No es que hayamos temido perder el empleo, el piso hipotecado del centro, el apartamento en la playa o el 4x4 tan estupendo que iba a llevarnos al fin del mundo, eso sí, pisando asfalto, no fuéramos a cargarnos la amortiguación campo a través; es que hemos tenido a sensación de que flirtear con la pobreza en un momento como éste nos reduciría a la condición de marginados. Hemos sido dóciles porque tenemos 50 años y el mercado laboral no quiere vejestorios o porque somos tan jóvenes, tan preparados y tan mileuristas que hemos llegado a aplaudir este darwinismo social que la crisis llevaba escondido en las alas pensando que, por fin, se acercaba nuestra hora.

Antes de sentir los primeros sudores fríos por la espalda, cuando la angustia de no estar obligados a madrugar era cosa de otros y pensábamos que nunca nos alcanzaría, teníamos perfectamente identificados a los responsables del destrozo y llegamos a creernos las grandilocuentes palabras de quienes prometían la refundación del capitalismo y el sometimiento del dinero a la política. Descubrimos demasiado tarde que salvar a los bancos de su ruina era como dejar a un puñado de gremlins bajo la tormenta, y que cuando se intenta reformar los mercados con tan poca convicción lo normal es que sean los mercados los que terminen por reformarle a uno.

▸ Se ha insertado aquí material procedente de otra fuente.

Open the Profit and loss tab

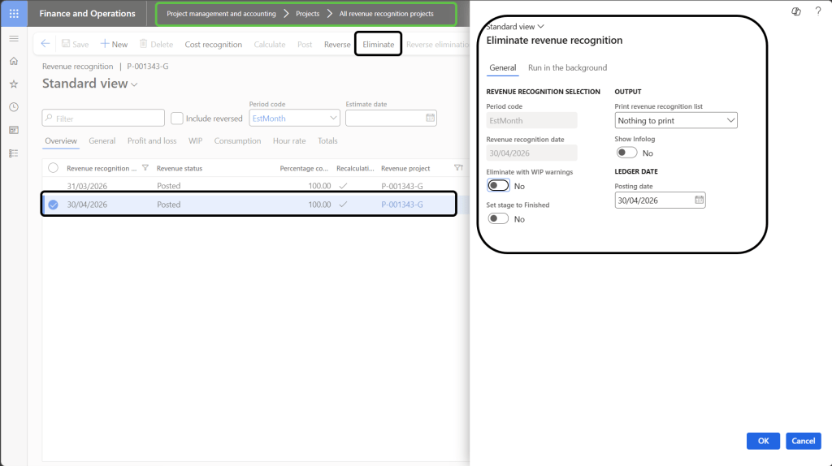152,141
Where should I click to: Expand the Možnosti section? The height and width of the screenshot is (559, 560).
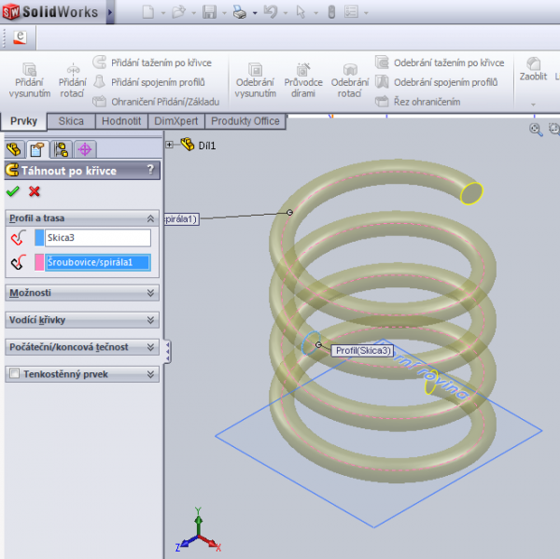coord(81,293)
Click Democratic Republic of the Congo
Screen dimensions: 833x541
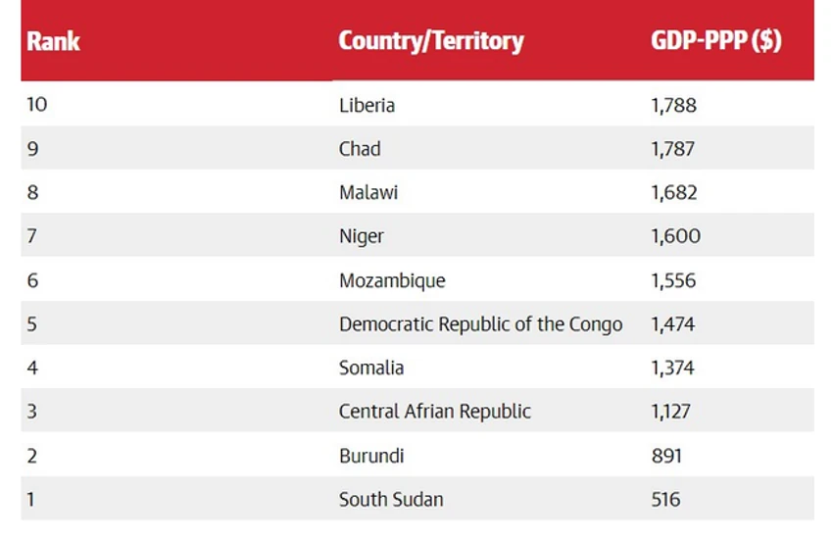point(480,324)
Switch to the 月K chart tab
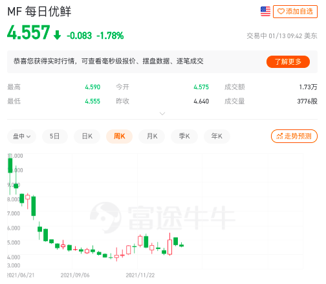Viewport: 326px width, 284px height. tap(152, 137)
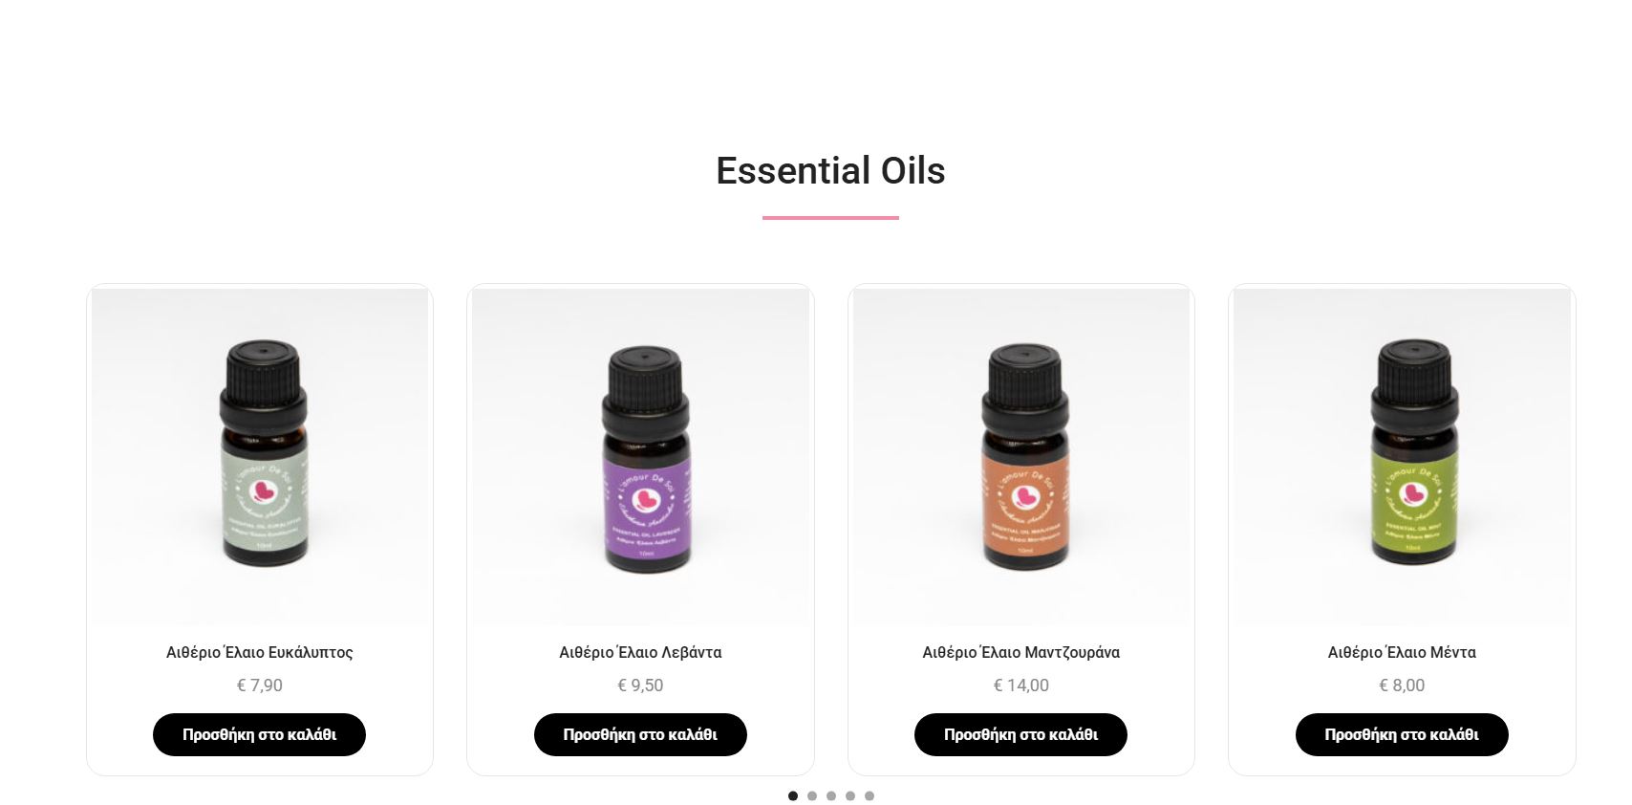Add Αιθέριο Έλαιο Λεβάντα to cart

click(x=640, y=734)
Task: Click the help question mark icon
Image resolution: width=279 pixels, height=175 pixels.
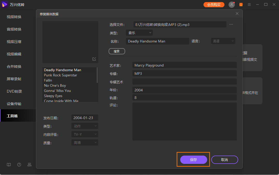Action: 19,165
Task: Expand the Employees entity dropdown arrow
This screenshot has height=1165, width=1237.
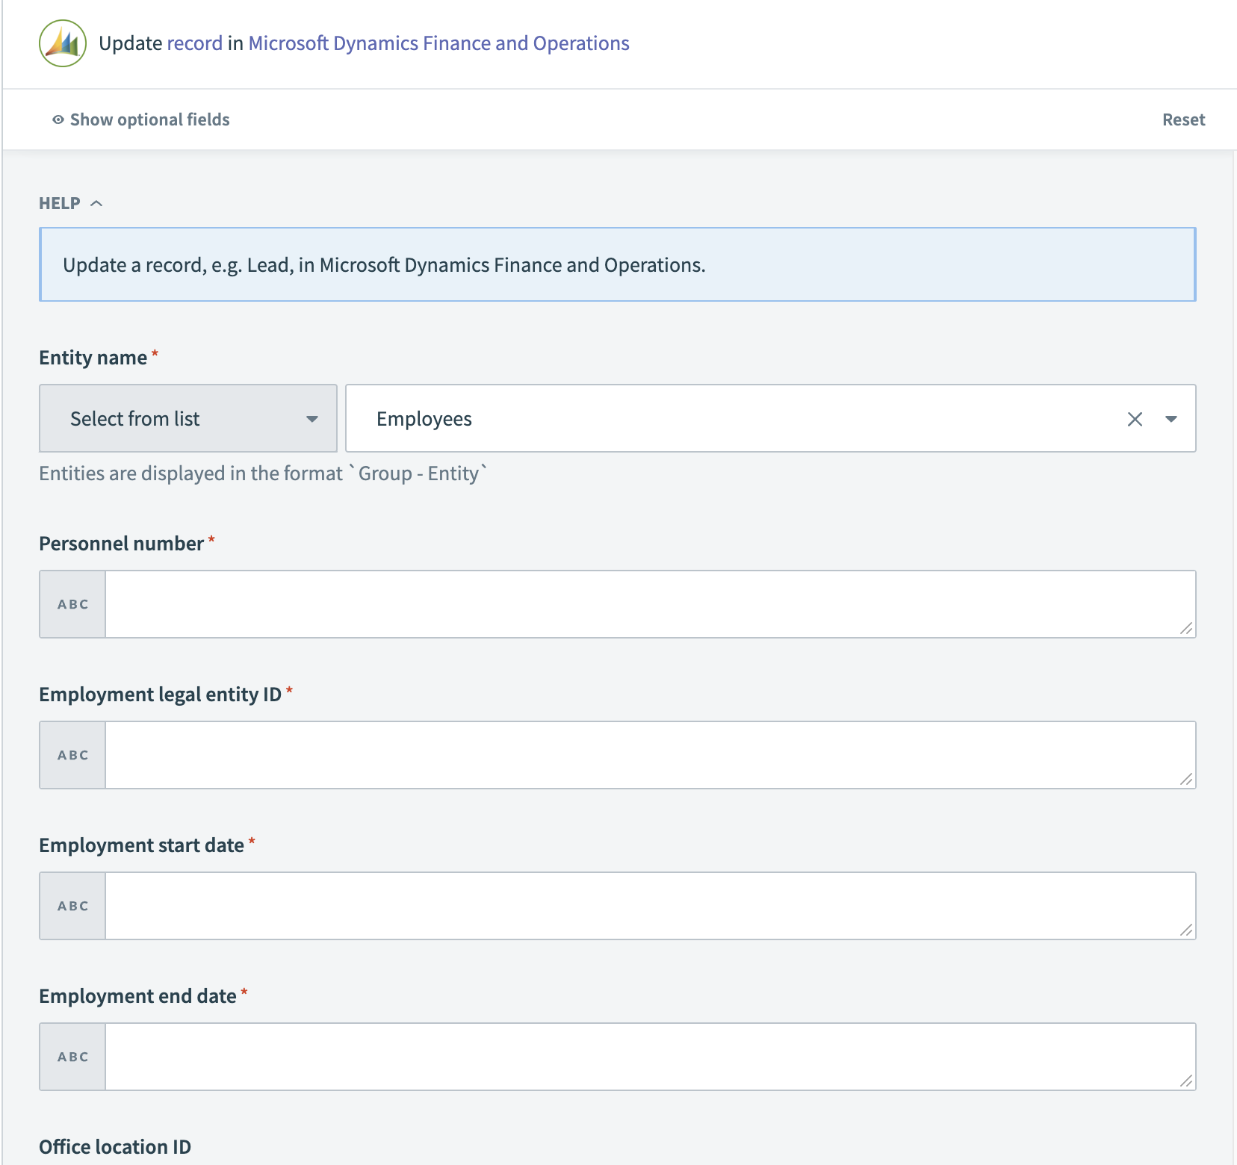Action: click(1171, 419)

De repente, los responsables de tanta desgracia dejaron de serlo y nos sumamos a una caza de brujas que buscaba a los culpables entre nosotros mismos. Aconsejados por algunos de los mas reputados especuladores, que ni con la crisis han dejado de ir al dentista en avión privado, o por sus secuaces más activos, fuimos primero a por los funcionarios, que eran unos vagos; luego a por los sindicalistas, que además de vagos eran unos maleantes; después a por los asalariados, tipos insolidarios que no eran capaces de comprender que sólo abaratando sus despidos los parados dejarían de serlo; más tarde a por los parados, que no tienen para filetes pero están a la sopa boba; a continuación a por los inmigrantes, que nos arruinan con sus gripes y sus operaciones de coronaria; finalmente, decidimos que los culpables éramos todos nosotros sin distinción, por esa manía absurda de no morirnos a los 65 años y querer cobrar una pensión al mes sin dar un palo al agua.

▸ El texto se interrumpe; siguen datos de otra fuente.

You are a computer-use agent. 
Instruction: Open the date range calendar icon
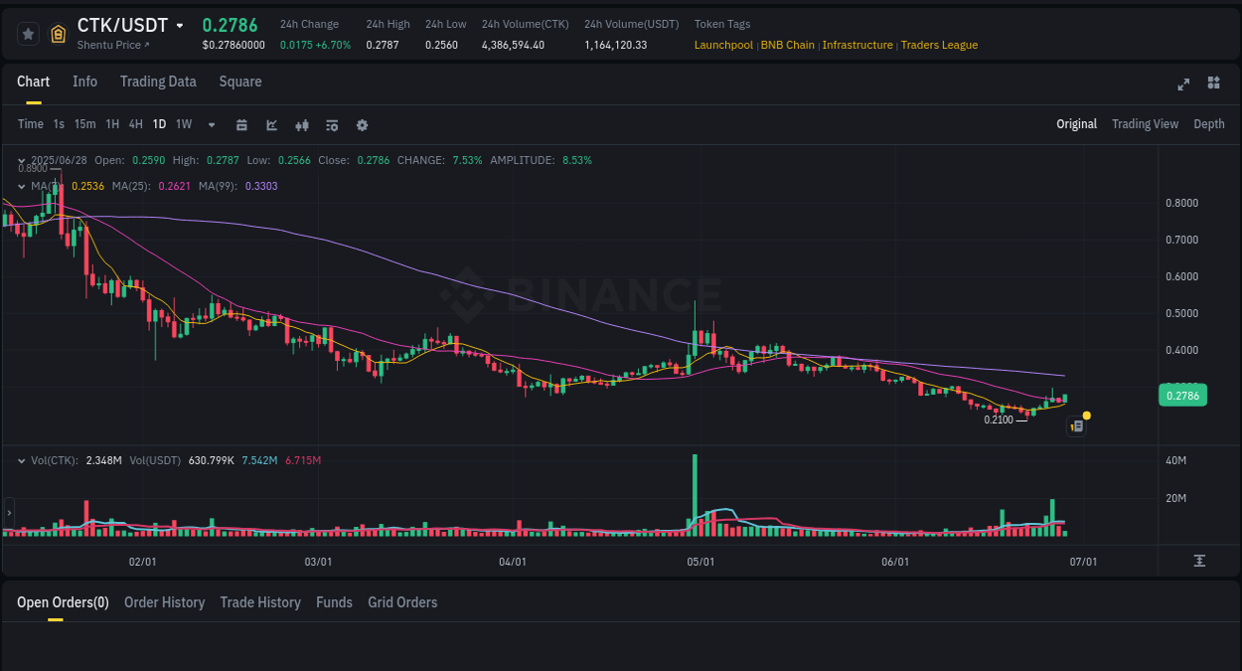coord(241,124)
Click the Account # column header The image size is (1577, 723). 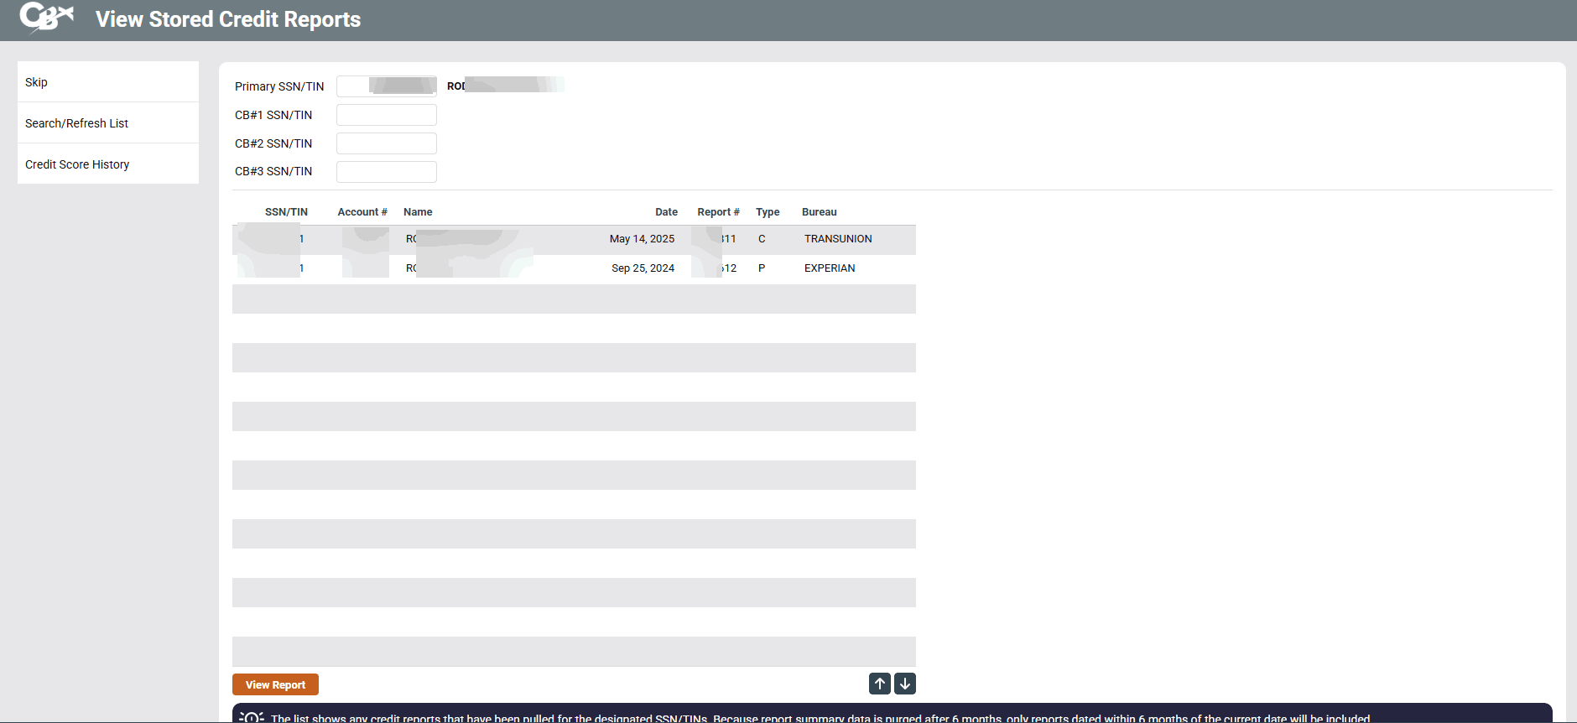click(362, 212)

Tanta actividad persecutoria nos tiene rendidos y, sobre todo, resignados. Hemos llegado a convencernos de que todo lo que nos pasa es por nuestra mala cabeza y hasta asentimos cuando alguno de nuestros millonarios de la lista Forbes nos reprocha haber vivido por encima de nuestras posibilidades gracias al crédito que ellos mismos nos concedieron. Esa maldita resignación es la que nos hace pensar que nada volverá a ser como antes y que, en consecuencia, tendremos que acostumbrarnos a renunciar a esos derechos que tanto tardamos en conquistar y que nadie vino a regalarnos.

Nada hace prever que seamos capaces de espantar a esos fantasmas que nos acompañan. Nuestro miedo nos disculpará de rebelarnos contra las injusticias. Es una eximente que ya contemplaba el Derecho Romano cuando reguló las acciones metus causa. El llamado “miedo insuperable”, que servía para justificar la legítima defensa, ampara ahora la consciente postración en la que nos encontramos. Para estas estatuas de sal ha comenzado el 2011.

Si hubiera que definir este 2010 que hemos empezado a dejar atrás bastarían cuatro palabras: el año del miedo. Es verdad que desde que empezamos a sentirnos opulentos esta emoción dejó de resultarnos ajena, como si la prosperidad llevara forzosamente impreso el temor en su cara oculta. Componemos una sociedad asustadiza que siempre encuentra argumentos para sentir pánico, ya sea a los terroristas, a los inmigrantes, a la gripe A, al ratero de la esquina o al vecino del quinto. Es un miedo muy del agrado del poder, que lo maneja a conveniencia como instrumento efectivo de control. La leyenda de una viñeta de El Roto allá por el mes de enero describía magistralmente esta atmósfera: “Por su propia seguridad, permanezcan asustados”.